Её рассказы о дрянненьких былях города путали думы Артамонова, отводили их в сторону, оправдывали и укрепляли его неприязнь к скучным грешникам – горожанам. На место этих дум вставали и двигались по какому-то кругу картины буйных кутежей на ярмарке; метались неистовые люди, жадно выкатив пьяные, но никогда не сытые глаза, жгли деньги и, ничего не жалея, безумствовали всячески в лютом озлоблении плоти, стремясь к большой, ослепительно белой на чёрном, бесстыдно обнажённой женщине…

Пётр Артамонов молча сосал разноцветные водки, жевал скользкие, кисленькие грибы и чувствовал всем своим пьяным телом, что самое милое, жутко могучее и настоящее скрыто в ярмарочной бесстыднице, которая за деньги показывает себя голой и ради которой именитые люди теряют деньги, стыд, здоровье. А для него от всей жизни осталась вот эта чёрная коза.

– Раздевайся, – рычал он. – Пляши!

– Как же я без музыки-то? – говорит дьяконица, расстёгиваясь. – Носкова бы позвать, охотника, он на гармонии хорошо играет…

В этих забавах время шло незаметно, иногда из потока мутных дней выскакивало что-то совершенно непостижимое: зимою пришли слухи о том, что рабочие в Петербурге хотели разрушить дворец, убить царя.

Тихон Вялов ворчал:

– Ещё и церкви рассыплют. А – как же? Народ – не железный.
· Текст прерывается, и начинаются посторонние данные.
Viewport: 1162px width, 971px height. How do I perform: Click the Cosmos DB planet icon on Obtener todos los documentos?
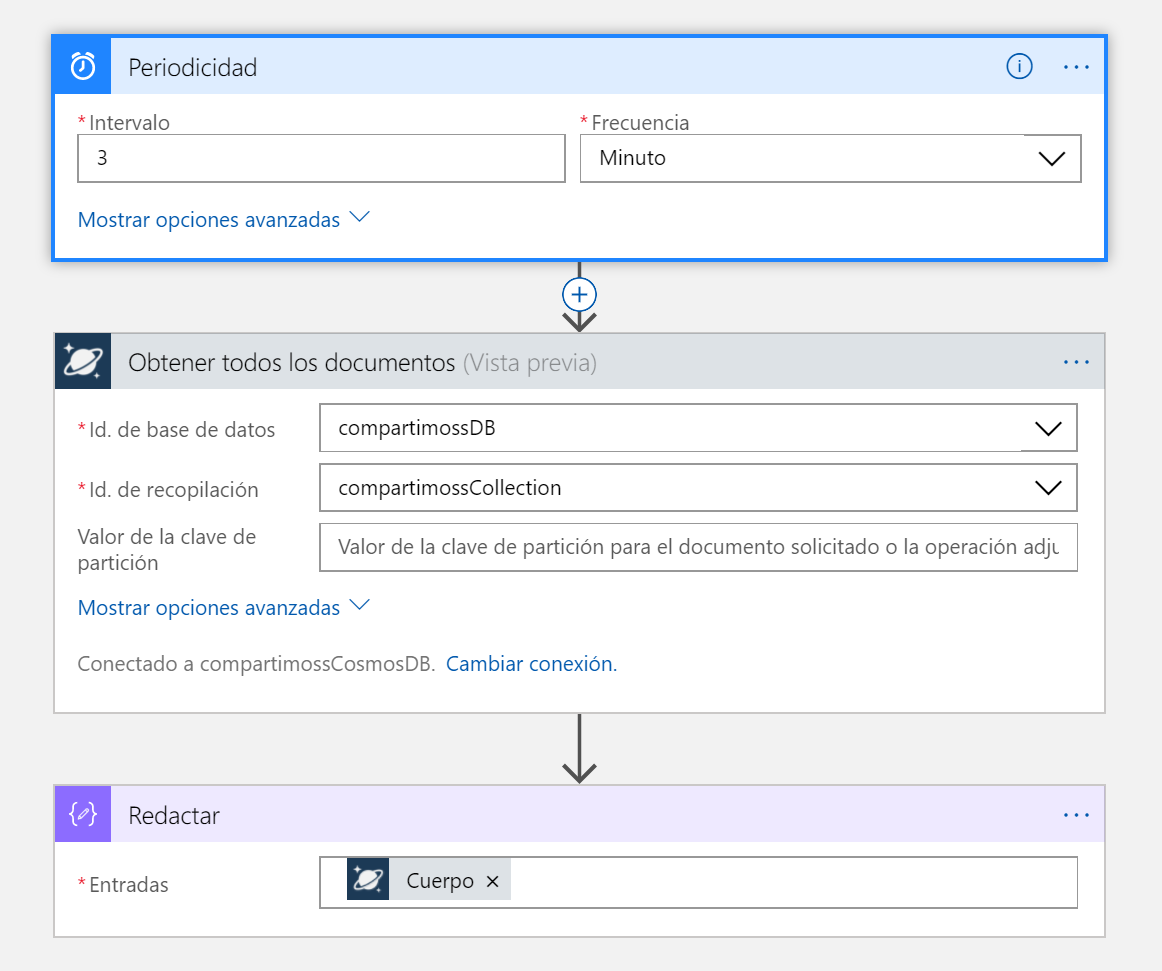[81, 361]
Летом стали говорить, что по русским морям плавает русский же корабль и стреляет из пушек по городам, – Тихон сказал:

– А – как же? Навыкли воевать.

По городу снова пошли с иконами, Воропонов в рыжем сюртуке нёс портрет царя и требовал:

– Спаси, господи, люди твоя-а-а!

В этот раз он кричал ещё громче и даже злее, но всё-таки в его – а-а! – призыв на помощь звучал тревожно.

Житейкин, с двухствольным ружьём в руках, пьяный, без шапки, сверкая багровой лысиной, шёл во главе своих кожевников и неистово скандалил, орал:

– Ребята! Не дадим жидам Россию! Чья Россия? Наша!

– Наша, – согласно кричали кожевники, тоже не трезвые, и, встречая ткачей, врагов своих, затевали с ними драки, ударили палкой доктора Яковлева, бросили в Оку старика аптекаря; Житейкин долго гонялся по городу за сыном его, дважды разрядил вслед ему ружьё, но – не попал, а только поранил дробью спину портного Брускова.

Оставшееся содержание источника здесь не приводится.